_TASK BRIEF_: Turn the lines below into a numbered list, omitting any blank lines.

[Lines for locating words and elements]
/---

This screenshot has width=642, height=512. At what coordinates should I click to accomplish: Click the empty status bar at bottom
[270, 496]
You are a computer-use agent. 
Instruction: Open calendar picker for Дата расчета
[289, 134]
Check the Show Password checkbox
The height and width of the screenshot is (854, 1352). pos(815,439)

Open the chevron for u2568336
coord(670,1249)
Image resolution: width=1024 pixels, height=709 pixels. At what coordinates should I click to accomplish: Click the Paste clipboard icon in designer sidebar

\---

_SOLUTION_:
1. This screenshot has width=642, height=512. At what coordinates should I click to accomplish: Click the empty status bar at bottom
2. [270, 496]
3. You are a computer-use agent. 
4. Instruction: Open calendar picker for Дата расчета
5. [289, 134]
6. Check the Show Password checkbox
7. The height and width of the screenshot is (854, 1352). pos(815,439)
8. Open the chevron for u2568336
9. coord(670,1249)
10. Image resolution: width=1024 pixels, height=709 pixels. At what coordinates should I click to accomplish: Click the Paste clipboard icon in designer sidebar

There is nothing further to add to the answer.